# Source data:
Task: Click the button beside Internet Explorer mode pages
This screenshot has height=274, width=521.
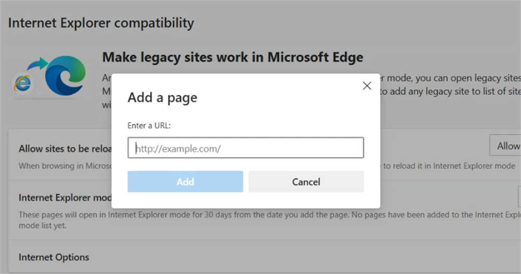Action: pyautogui.click(x=519, y=198)
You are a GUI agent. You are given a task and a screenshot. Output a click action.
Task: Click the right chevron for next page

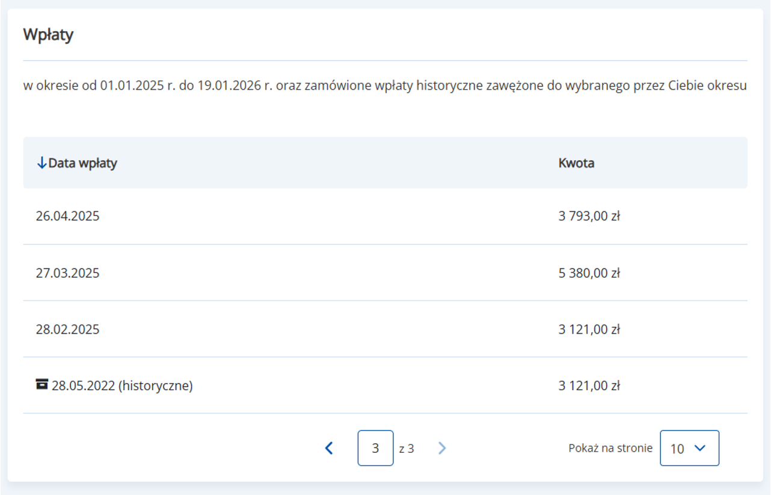point(443,448)
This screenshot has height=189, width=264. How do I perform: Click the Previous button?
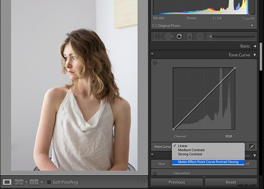pyautogui.click(x=177, y=182)
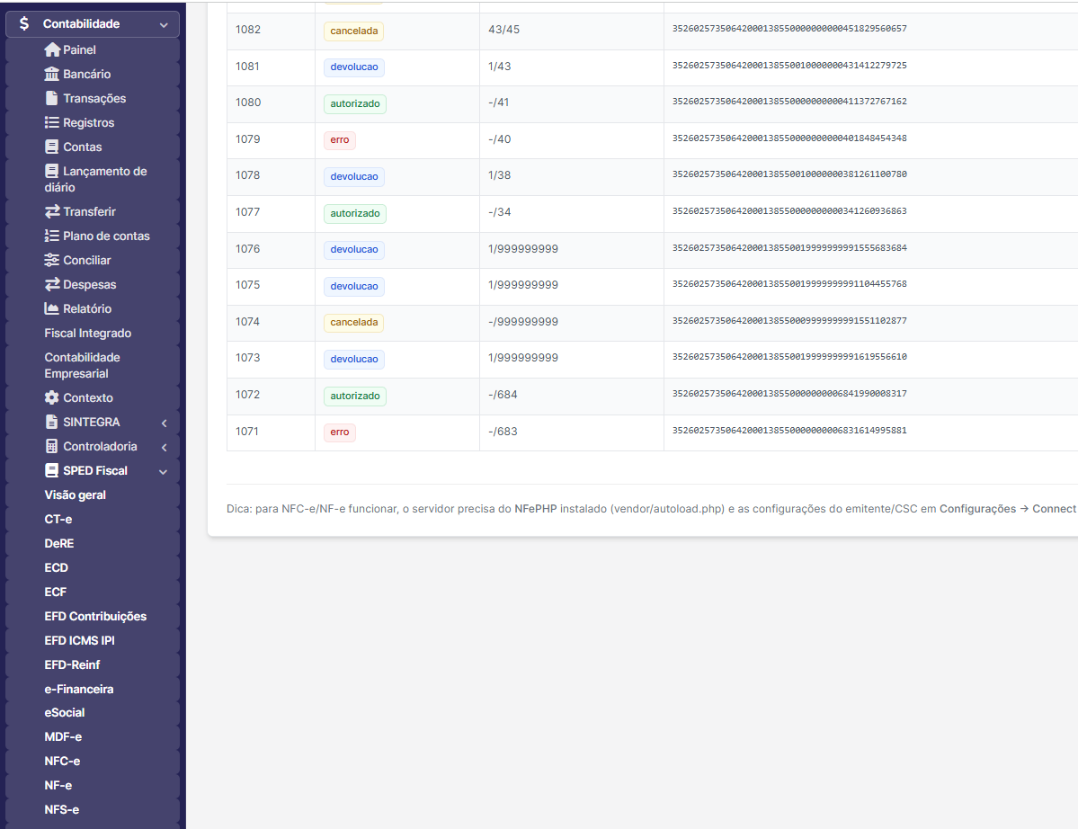Click the Contexto gear icon
Viewport: 1078px width, 829px height.
pos(52,398)
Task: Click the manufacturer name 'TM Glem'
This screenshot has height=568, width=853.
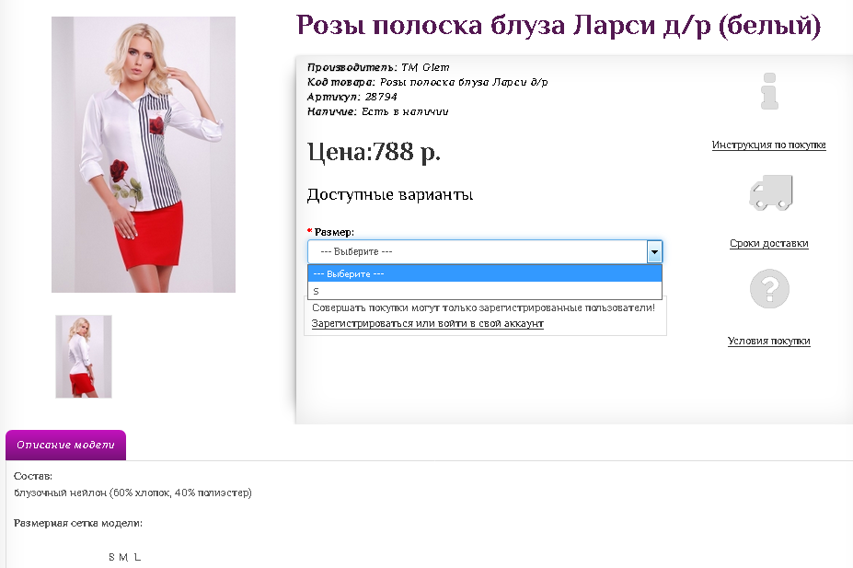Action: tap(425, 67)
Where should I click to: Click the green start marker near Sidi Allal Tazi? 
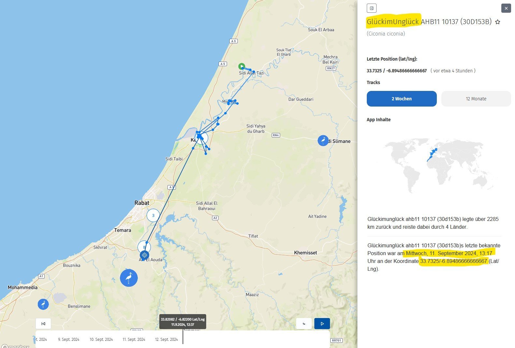click(x=241, y=66)
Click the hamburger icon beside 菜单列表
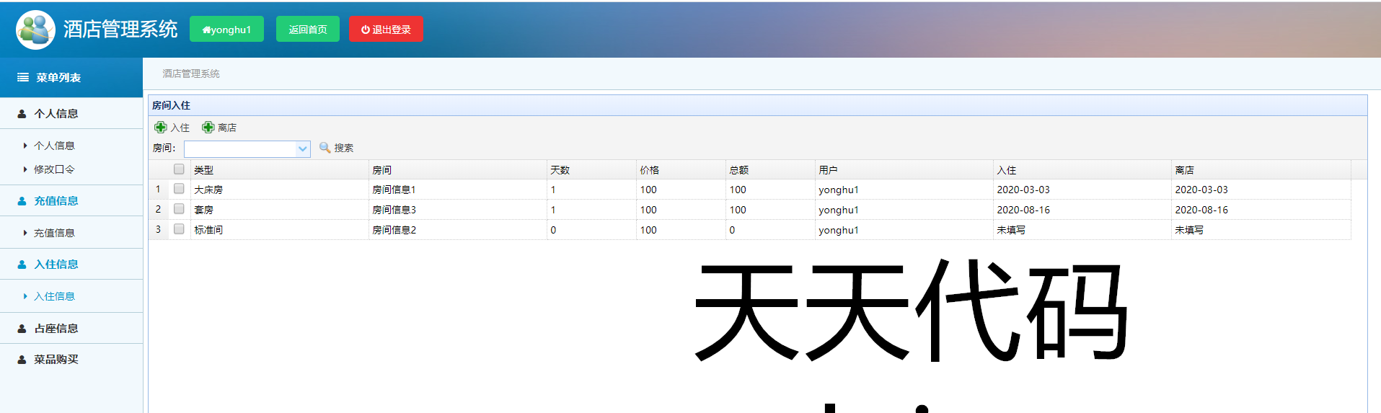1381x413 pixels. point(23,77)
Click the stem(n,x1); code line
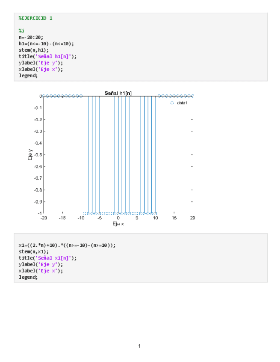This screenshot has width=280, height=362. click(x=33, y=252)

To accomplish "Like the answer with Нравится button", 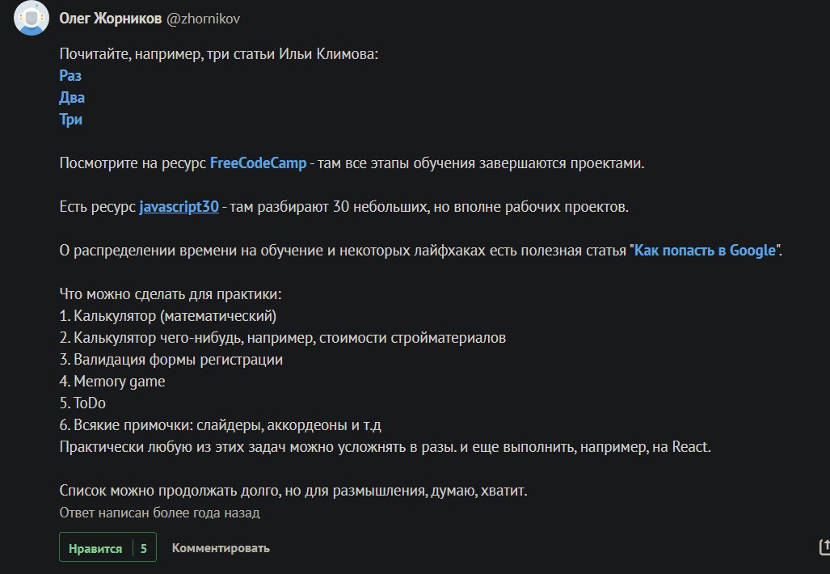I will (95, 548).
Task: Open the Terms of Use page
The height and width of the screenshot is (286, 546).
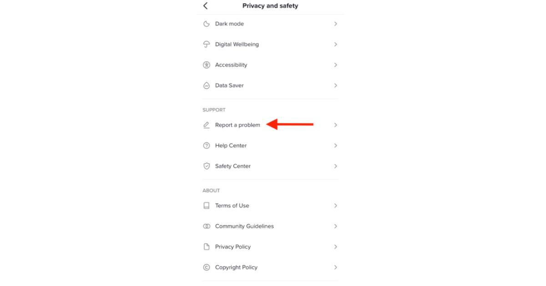Action: pyautogui.click(x=232, y=205)
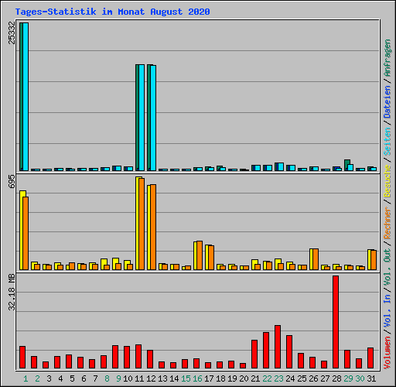Click the Besuche legend label

click(387, 181)
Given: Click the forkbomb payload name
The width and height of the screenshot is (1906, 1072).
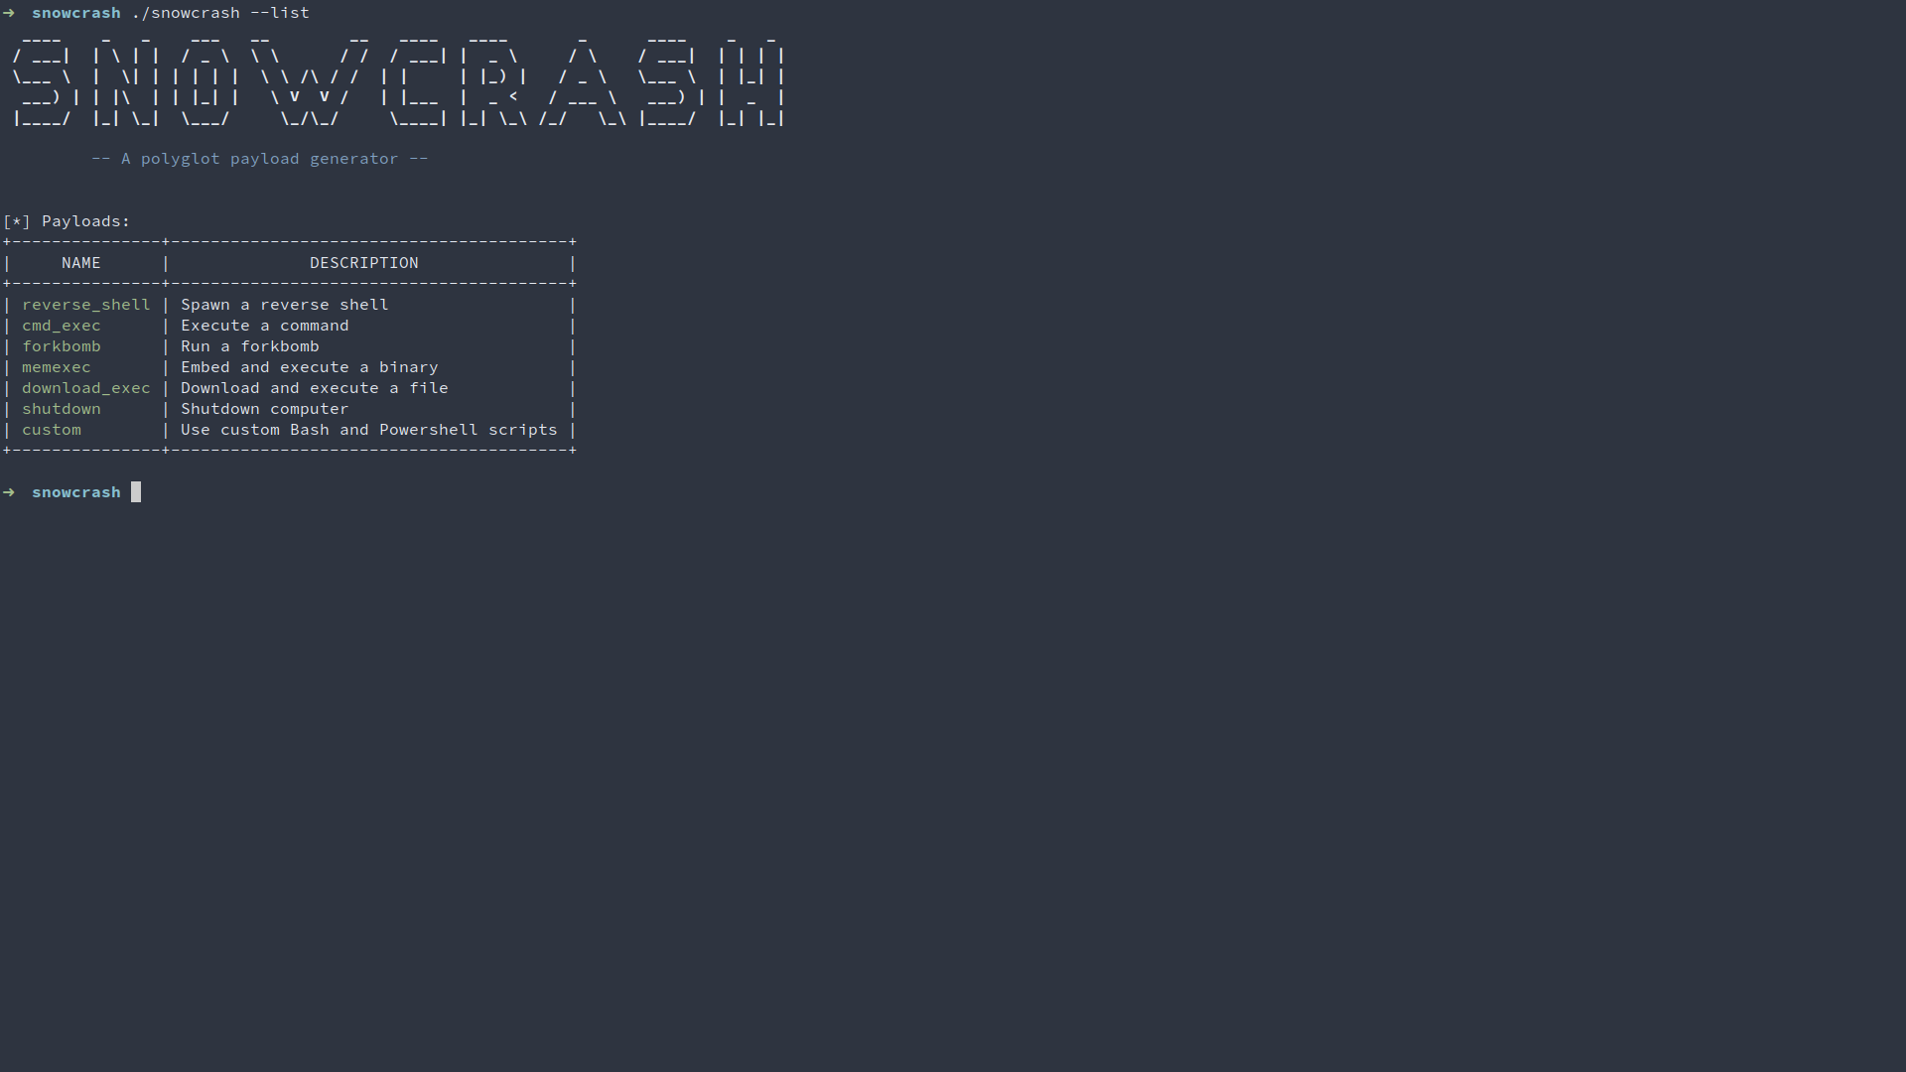Looking at the screenshot, I should pyautogui.click(x=62, y=346).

# How to complete this task:
Locate "The height and" in the entries above. Copy, exactly and only, the lines from that line to the end, leaving out the pictures.

# Response area:
The height and width of the screenshot is (286, 546).
Action: pyautogui.click(x=232, y=205)
Click the Besuche legend label

click(387, 181)
Given: Click the forkbomb payload name
The width and height of the screenshot is (1906, 1072).
Looking at the screenshot, I should pyautogui.click(x=62, y=346).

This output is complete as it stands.